This project aims to predict credit card fraud using Python programming language. The project will use a dataset containing transaction data and labeled instances of fraud to train a machine learning model to predict fraudulent transactions in real-time.
The first step in the project will be to preprocess the data, removing any irrelevant or missing values, and conducting exploratory data analysis to identify trends and patterns in the data. Then, a machine learning model, such as logistic regression, decision trees, or random forests, will be trained using the cleaned data.
The performance of the model will be evaluated using metrics such as accuracy, precision, recall, and F1 score, and the model will be optimized by adjusting its hyperparameters to improve its performance.
Once the model has been trained and optimized, it will be used to predict the likelihood of fraud for new credit card transactions in real-time. The project will also explore the most important features that contribute to fraud detection, such as transaction amount, location, and time of day.

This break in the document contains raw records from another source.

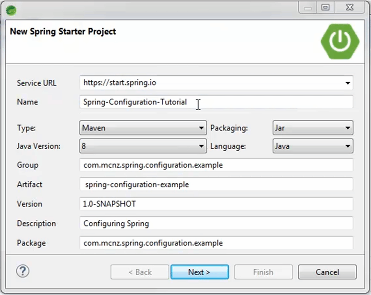Click the Cancel button

click(x=327, y=272)
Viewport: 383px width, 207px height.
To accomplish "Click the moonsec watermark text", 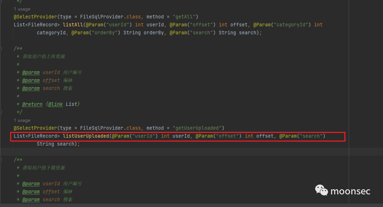I will [350, 191].
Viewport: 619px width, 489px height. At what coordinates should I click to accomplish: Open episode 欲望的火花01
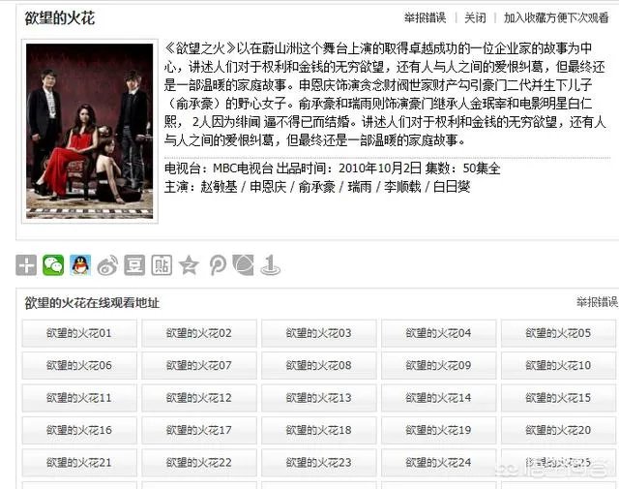coord(79,333)
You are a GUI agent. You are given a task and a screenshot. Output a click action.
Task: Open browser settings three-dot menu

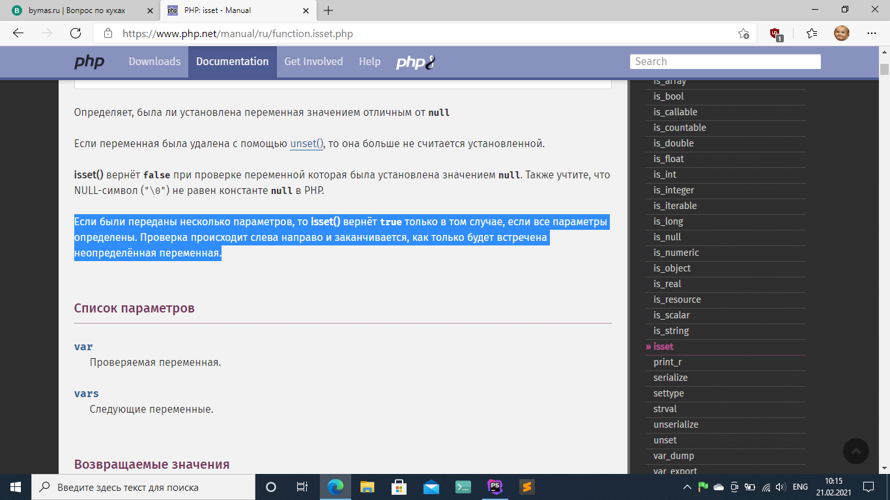(872, 33)
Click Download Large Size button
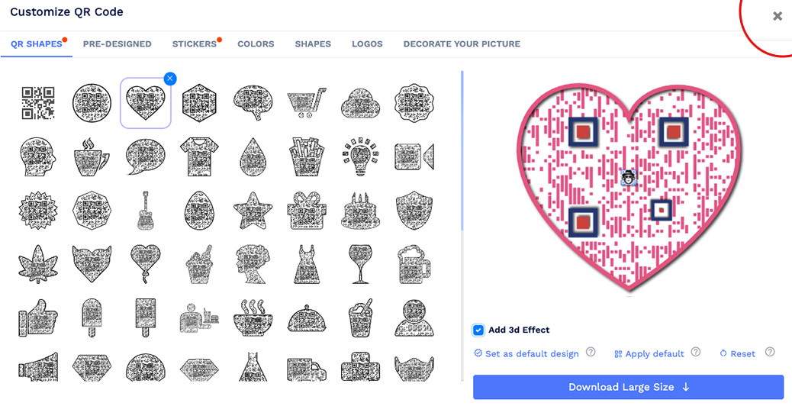The image size is (792, 406). [629, 388]

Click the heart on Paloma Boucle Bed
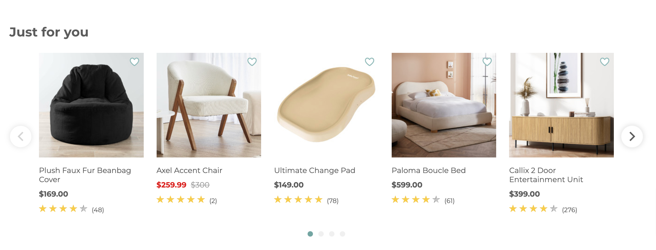tap(487, 62)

Finally, the project will create an interactive dashboard using Python libraries such as Flask or Django that allows users to input their transaction data to obtain a prediction of the likelihood of fraud. This will provide a valuable tool for financial institutions to detect fraudulent transactions and prevent financial loss.
Overall, this project will leverage the power of machine learning and Python programming to predict credit card fraud and provide a user-friendly tool for financial institutions to protect their customers' financial assets.